Aulx: The Tricks

Aulx is an autocompletion engine for the Web. It is ongoing work, but you can look at it here and try it there. Here, I am going to focus on JS autocompletion, and talk about two specific tricks I implemented.

One of the challenges of writing an autocompletion system is that we need to learn from partially written code, since it is still being edited. A common approach is to write a separate parser that is able to recover from missing parentheses, unmatched braces, any incorrect syntax. For example, Tern’s Acorn parser relies on indentation to derive the correct braces. This costs some performance in the parser, and there is no “silver bullet” implementation, no royal algorithm that works intuitively in all cases.

Falling that, I decided to do the obvious heuristic. It turns out that, in most of the code you write, newlines are significant. They mean that you are going from one procedural statement to the next. Even when they are mid-statement, your code probably is readable by a simple parser when you write the code. If your code really isn’t parseable, we simply keep the latest information. Then, we keep it up-to-date when we can.

However, given that, how would you know where the cursor is? How would you determine when to suggest what, without an abstract syntax tree? For that purpose, I create a contextualizer which only relies on a lexer. Based on the list of tokens produced, we can find the position of the cursor. Then, depending on which token precedes it, we obtain all the information we would need. We know when we have dot completion, we know all the identifiers defining the successive properties to suggest from, and so on. A remarkable advantage of this technique is that you can figure out where the cursor is (“contextualize”) even with very improper code, and give some good suggestions nonetheless. Indeed, the lexer will succeed with any code which the error-tolerant JS parser can eat, and then some.

So, I wrote Esprima’s lexer. The one, famous pain point there is that in JS, it is notably hard to discriminate the use of / (slash) as a division symbol and as a regular expression marker. The usual method is to rely on the parser, running on the side, for hints. That, however, means that we need to run the parser when running the lexer, which both has a performance cost, and may throw if the code isn’t syntactically correct. Fortunately, Tim Disney from Mozilla discovered a way to properly lex code without the use of a parser. I implemented his algorithm in Esprima, and it is now merged upstream.

That said, the lexer has a performance cost of itself. I wanted to minimize that as much as possible. It turns out that, again, the idea that JS code has implicitly significant newlines turns out to be great. Indeed, that has an impact on the tokenizing rules. Newlines are not allowed in single-line comments, nor in regular expressions, which means that I could cut corners quite a bit.

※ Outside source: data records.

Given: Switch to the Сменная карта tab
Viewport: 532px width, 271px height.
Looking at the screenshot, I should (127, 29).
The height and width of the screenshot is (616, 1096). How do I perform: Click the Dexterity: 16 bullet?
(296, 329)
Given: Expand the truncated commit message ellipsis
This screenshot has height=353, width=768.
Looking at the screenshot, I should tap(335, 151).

In the end, I proved that we only really need to lex the line the cursor is on, and go through a “shortcut” algorithm for all the code leading to that line. That shortcut only needs to keep track of string literals and multiline comments. Indeed, the productions that can include a line terminator are MultilineNotAsteriskChar, MultilineNotForwardSlashOrAsteriskChar, LineContinuation (for strings), and InputElementDiv and InputElementRegExp, those last two being only used to distinguish between the / for division and for regular expressions, which we are not concerned with. That makes the contextualizer remarkably fast in common situations.

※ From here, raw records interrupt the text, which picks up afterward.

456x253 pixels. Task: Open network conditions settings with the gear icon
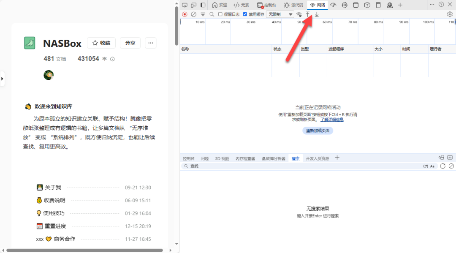[450, 14]
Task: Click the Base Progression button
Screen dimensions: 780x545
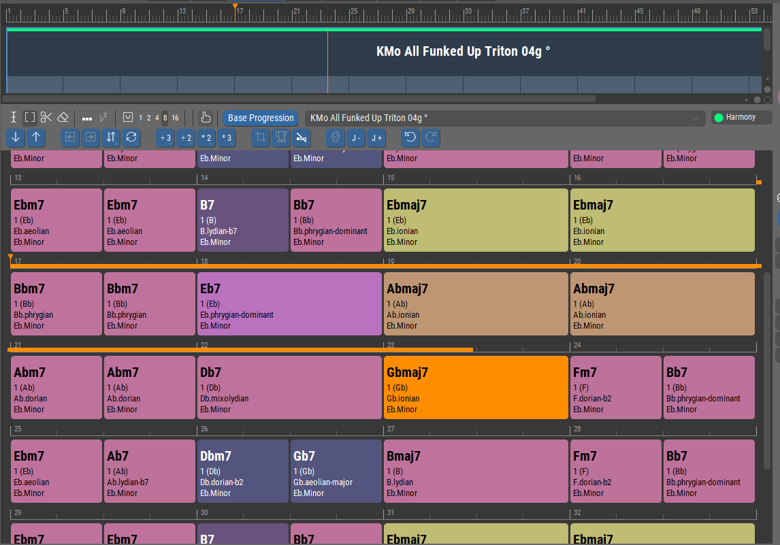Action: tap(261, 118)
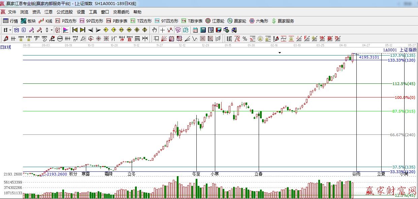Screen dimensions: 418x199
Task: Open the 江恩轮 Gann wheel tool
Action: [x=215, y=21]
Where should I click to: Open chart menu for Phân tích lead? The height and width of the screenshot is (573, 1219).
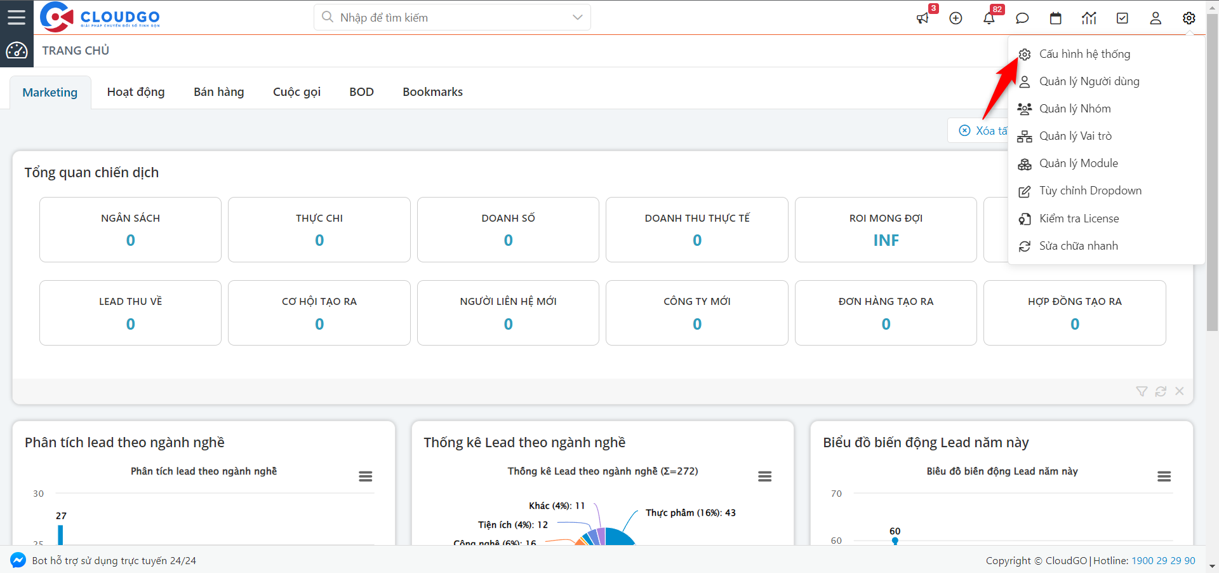point(365,476)
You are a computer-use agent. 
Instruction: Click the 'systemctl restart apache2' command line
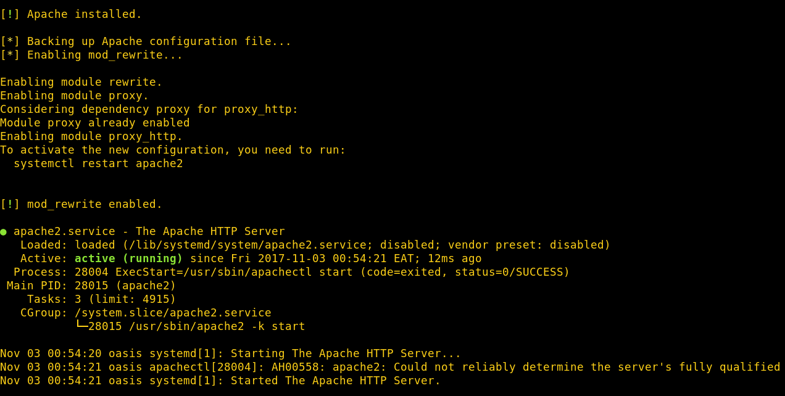pyautogui.click(x=98, y=163)
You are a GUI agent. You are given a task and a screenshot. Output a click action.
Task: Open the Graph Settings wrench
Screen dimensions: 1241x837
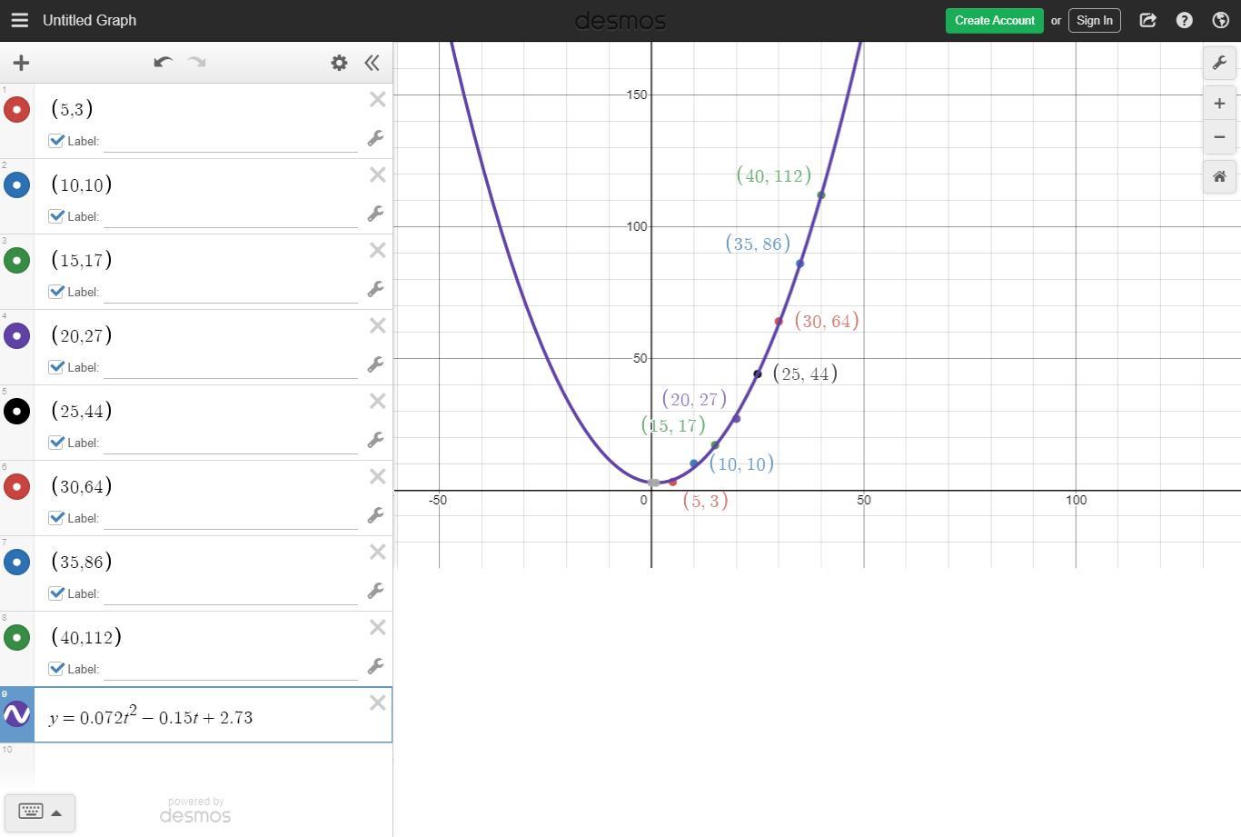[1219, 63]
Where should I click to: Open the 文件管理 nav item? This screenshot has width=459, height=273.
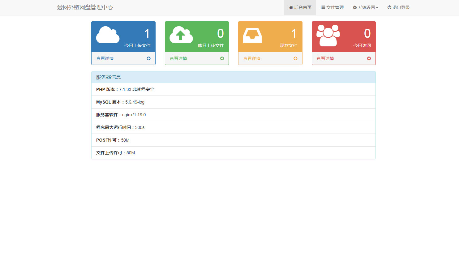tap(332, 7)
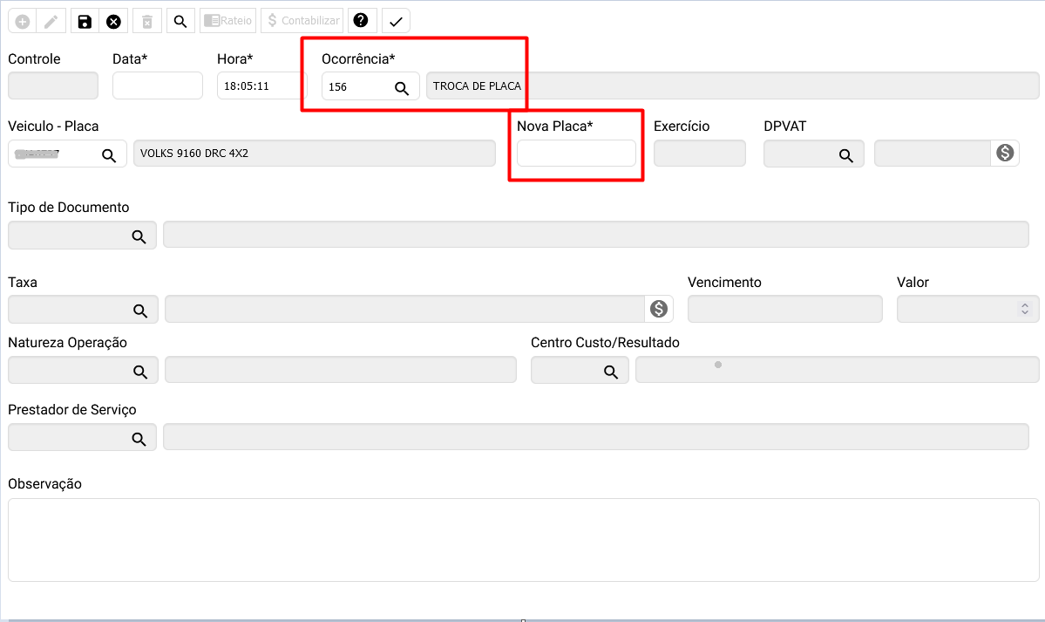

Another thing I wanted to try was a design that absorbed information wherever it could. Useful data, I reasoned, is twofold. One may either wish to search for a specific property / variable name / symbol, to type it faster, or may wish to look up all properties available in an object, for exploratory purposes. Never underestimate the power of exploratory programming. There’s always something you stumble upon and that will make you go “heh, that looks sweet!” The other day, I noticed that Firefox had navigator.mozSms, on the desktop version. I looked it up, it turns out that it has been deprecated in favor of navigator.mozMobileMessage. And boom, you find this spec draft dealing with mobile messaging, with editors from Telefonica and Intel. Fumbling through APIs with your eyes wide open can give you accidental ideas, and refresh your memory. Hey, I had forgotten about navigator.onLine!

As a language tool, you can either be very strict about types, and require a lot of written type information from the developer with the implicit promise that this strictness will bring her more tooling information, or you can eat every piece of information you find lying on the floor, and use that. Aulx’ approach is the hoover one.

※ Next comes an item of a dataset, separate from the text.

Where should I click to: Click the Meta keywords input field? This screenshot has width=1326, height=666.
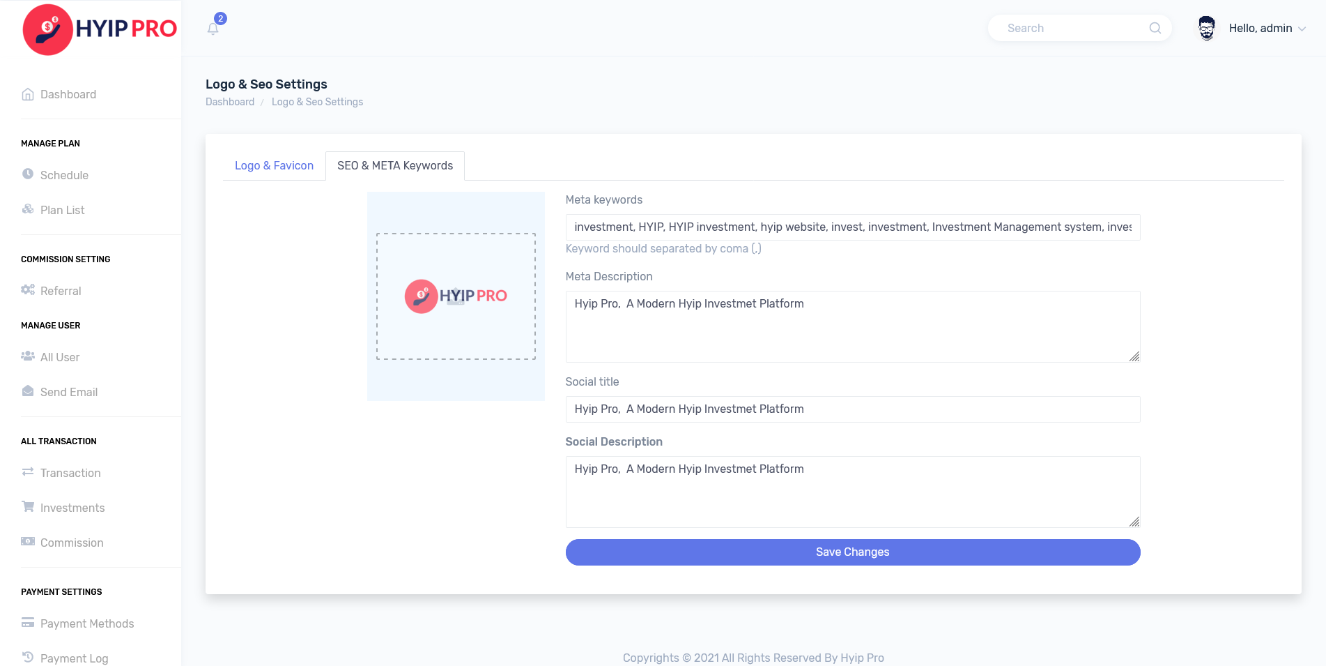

Of course, no matter what approach you take, you need to organize the information you aggregate, and for that purpose, in JS, you benefit from having some concept of types. In my case, I gather data from every function call, from every assignment, from every property access. Therefore, I have defined my types as being the union of all information related to functions. If a variable was used as a second parameter to a function, that is stored in that variable’s type. If we learned that it is an instance of some constructor, that too is stored. Then, on the other side of the fence, each function accumulates information about properties hold by each of their parameter, by their return value, and by their instances (if it is a constructor). That way, when completing properties, all this information is combined to draw the largest and most accurate picture we can.

Aulx is meant for the Web, not just JS. That was the goal from the start. It now has a world-class CSS autocompletion system, which Girish Sharma of Firefox fame contributed. Expect work on HTML autocompletion too. Imagine receiving autocompletion even for inlined JS and CSS! Imagine combining that information so as to provide some DOM / CSS information in your JS!